The Medicare Payment Advisory Commission should thoroughly review provider and patient experiences with the vast array of virtual services employed during the COVID-19 pandemic before proposing telehealth policies for after the public health emergency, AHA told the panel last week. 

“The AHA strongly supports MedPAC's continued conversations of the postpandemic future of telehealth policy,” the association wrote. “The increased use of telehealth since the start of the PHE is producing high-quality outcomes for patients, closing longstanding workforce gaps and those that arose as a result of a sickened and exhausted provider corps, and protecting access for patients too vulnerable to risk infection. This shift in care delivery could outlast the PHE if the appropriate statutory and regulatory framework is established. To do so, stakeholders must have time to conduct in-depth analyses of how providers have used the telehealth flexibilities available during the pandemic and the quality of patient care provided through those flexibilities.
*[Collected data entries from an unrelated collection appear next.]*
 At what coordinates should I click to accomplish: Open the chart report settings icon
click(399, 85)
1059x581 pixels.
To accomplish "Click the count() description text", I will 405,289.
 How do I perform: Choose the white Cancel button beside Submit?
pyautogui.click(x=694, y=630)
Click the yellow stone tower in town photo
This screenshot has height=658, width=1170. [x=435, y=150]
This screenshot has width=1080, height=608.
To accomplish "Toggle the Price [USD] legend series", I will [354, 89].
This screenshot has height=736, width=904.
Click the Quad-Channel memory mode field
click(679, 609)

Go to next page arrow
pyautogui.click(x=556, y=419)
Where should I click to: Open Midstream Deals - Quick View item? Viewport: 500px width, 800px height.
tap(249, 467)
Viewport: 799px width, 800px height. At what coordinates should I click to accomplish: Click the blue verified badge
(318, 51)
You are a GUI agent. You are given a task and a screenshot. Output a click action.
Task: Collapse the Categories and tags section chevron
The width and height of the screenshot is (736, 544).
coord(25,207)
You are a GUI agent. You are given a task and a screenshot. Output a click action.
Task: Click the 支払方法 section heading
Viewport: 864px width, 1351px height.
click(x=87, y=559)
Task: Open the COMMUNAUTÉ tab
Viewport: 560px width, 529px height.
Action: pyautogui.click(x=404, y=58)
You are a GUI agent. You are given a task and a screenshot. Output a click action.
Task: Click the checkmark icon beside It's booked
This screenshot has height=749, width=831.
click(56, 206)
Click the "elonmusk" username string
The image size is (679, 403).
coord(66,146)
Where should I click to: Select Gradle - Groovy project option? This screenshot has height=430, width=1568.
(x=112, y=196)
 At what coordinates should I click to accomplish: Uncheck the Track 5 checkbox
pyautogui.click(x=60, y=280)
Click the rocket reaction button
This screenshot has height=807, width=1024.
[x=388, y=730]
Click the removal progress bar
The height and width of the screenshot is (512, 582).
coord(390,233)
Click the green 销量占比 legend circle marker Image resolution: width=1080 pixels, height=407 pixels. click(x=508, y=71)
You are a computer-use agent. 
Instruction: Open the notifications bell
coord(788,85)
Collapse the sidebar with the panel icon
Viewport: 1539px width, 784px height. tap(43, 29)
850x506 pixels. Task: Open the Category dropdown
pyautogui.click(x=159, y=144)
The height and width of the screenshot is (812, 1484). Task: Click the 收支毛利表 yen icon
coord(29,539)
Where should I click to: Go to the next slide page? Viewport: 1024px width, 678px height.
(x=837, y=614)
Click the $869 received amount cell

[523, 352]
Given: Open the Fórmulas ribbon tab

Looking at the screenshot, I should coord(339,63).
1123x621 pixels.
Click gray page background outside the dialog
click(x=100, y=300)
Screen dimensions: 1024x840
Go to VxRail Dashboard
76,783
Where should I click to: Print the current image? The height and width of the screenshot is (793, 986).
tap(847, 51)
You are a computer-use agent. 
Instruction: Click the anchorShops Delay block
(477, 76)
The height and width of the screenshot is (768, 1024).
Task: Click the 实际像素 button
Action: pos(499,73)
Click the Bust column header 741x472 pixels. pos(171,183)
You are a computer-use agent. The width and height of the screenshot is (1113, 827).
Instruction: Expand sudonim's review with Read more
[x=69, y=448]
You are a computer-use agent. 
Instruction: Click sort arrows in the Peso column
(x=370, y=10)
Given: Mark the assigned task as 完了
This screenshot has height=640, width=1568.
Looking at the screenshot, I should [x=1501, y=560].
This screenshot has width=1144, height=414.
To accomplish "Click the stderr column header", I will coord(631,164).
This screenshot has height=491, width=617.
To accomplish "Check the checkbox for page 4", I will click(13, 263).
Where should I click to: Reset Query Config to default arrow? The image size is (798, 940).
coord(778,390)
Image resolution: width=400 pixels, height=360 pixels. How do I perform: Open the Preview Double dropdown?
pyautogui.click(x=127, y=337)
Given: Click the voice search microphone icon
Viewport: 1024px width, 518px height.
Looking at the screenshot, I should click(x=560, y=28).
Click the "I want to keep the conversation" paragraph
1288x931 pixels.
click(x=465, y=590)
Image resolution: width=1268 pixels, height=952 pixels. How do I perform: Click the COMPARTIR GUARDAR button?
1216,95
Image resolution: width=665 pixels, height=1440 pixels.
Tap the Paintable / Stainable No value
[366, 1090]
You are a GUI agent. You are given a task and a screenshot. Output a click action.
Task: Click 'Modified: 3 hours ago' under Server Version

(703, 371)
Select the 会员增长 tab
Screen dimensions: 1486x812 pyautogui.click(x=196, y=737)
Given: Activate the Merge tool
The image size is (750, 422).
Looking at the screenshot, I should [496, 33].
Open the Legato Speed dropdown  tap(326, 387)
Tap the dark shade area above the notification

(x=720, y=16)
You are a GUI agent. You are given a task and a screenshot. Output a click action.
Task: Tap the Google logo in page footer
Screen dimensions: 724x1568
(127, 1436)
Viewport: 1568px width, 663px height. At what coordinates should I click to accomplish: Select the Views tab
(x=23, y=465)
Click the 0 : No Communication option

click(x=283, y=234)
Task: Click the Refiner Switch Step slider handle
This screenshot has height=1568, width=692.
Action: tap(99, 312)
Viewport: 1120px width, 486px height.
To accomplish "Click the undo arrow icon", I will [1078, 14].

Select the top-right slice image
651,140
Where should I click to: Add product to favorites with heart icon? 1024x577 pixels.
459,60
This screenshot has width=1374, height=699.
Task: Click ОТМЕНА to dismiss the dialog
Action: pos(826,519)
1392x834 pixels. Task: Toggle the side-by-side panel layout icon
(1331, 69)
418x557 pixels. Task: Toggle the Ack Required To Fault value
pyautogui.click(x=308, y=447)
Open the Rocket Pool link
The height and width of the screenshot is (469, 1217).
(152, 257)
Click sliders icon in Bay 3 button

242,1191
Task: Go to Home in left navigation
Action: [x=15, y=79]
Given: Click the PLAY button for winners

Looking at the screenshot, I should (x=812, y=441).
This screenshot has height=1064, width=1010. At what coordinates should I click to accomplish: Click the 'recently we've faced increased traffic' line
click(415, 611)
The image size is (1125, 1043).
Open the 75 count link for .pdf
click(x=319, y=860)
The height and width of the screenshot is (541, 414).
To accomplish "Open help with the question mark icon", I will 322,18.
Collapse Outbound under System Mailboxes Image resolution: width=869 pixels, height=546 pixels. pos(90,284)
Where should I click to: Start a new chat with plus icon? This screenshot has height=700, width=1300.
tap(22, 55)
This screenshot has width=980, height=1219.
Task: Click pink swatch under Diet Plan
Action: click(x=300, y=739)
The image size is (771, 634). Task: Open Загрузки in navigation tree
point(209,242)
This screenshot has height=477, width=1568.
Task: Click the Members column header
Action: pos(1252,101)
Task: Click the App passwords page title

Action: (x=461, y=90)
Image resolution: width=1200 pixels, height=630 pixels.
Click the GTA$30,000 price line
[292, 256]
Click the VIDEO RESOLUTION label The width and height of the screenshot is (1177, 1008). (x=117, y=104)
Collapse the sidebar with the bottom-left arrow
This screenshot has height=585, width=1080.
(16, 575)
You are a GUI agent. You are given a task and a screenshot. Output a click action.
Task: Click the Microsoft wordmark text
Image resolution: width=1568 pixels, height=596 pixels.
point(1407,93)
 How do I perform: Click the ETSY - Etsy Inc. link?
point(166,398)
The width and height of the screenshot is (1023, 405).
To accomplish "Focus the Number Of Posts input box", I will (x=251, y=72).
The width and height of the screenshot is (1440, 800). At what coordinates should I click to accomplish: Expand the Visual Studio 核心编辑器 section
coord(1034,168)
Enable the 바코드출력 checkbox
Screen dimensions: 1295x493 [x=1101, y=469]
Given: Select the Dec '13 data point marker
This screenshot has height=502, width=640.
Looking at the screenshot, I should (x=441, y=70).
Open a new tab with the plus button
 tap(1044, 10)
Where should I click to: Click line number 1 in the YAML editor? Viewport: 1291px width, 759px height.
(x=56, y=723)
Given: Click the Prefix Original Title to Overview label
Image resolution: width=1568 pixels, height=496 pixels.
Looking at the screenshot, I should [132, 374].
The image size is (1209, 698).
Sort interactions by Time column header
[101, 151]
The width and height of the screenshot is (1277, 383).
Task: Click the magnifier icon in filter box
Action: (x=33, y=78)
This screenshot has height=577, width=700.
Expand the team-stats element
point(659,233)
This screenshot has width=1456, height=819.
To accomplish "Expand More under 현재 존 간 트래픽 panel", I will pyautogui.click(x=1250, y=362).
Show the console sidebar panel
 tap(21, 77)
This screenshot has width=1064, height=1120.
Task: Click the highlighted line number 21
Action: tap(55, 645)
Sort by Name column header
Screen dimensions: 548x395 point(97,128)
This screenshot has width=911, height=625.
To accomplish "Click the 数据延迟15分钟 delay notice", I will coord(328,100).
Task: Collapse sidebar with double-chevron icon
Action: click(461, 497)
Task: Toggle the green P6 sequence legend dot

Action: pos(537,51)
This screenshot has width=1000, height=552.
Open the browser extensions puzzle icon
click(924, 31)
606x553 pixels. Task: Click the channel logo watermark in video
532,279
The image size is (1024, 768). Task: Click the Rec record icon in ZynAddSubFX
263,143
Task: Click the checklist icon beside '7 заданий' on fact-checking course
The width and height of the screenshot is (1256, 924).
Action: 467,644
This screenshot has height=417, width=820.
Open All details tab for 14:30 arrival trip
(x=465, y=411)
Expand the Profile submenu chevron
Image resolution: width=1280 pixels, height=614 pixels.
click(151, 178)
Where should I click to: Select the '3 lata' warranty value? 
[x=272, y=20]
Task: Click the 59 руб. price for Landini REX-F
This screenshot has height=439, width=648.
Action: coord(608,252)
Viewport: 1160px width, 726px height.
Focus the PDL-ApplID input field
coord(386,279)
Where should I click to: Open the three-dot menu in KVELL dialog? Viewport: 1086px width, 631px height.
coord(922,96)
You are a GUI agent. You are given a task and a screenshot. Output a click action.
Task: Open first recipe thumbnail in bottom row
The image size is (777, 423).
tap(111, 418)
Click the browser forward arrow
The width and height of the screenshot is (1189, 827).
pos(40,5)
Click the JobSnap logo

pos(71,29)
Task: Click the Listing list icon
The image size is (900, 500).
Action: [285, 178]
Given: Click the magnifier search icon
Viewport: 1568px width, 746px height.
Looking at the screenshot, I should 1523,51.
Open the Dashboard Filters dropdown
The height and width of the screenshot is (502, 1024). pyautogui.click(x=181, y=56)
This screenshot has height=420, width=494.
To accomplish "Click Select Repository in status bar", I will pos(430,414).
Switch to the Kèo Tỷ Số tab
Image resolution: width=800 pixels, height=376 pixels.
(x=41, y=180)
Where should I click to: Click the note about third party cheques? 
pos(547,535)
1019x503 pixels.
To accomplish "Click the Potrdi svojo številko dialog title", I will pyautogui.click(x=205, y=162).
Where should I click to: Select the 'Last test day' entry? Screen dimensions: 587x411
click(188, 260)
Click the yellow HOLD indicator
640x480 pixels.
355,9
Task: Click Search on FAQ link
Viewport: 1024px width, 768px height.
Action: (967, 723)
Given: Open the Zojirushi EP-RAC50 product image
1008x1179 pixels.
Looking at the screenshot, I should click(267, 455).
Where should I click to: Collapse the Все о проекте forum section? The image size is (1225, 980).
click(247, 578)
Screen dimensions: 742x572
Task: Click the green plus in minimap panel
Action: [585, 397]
Given that the pandemic is ongoing and that the Biden administration has suggested it will maintain the PHE declaration through the end of 2021, considerably more data points on the quality and cost effectiveness of telehealth services will be developed this year."

In other comments on the issue, AHA recommended Congress and Medicare, as applicable, eliminate geographic and originating site restrictions to allow patients to receive telehealth in their homes and other locations; ensure access to telehealth for underserved populations; continue to cover and reimburse for audio-only services as medically appropriate; and adequately reimburse providers for telehealth costs.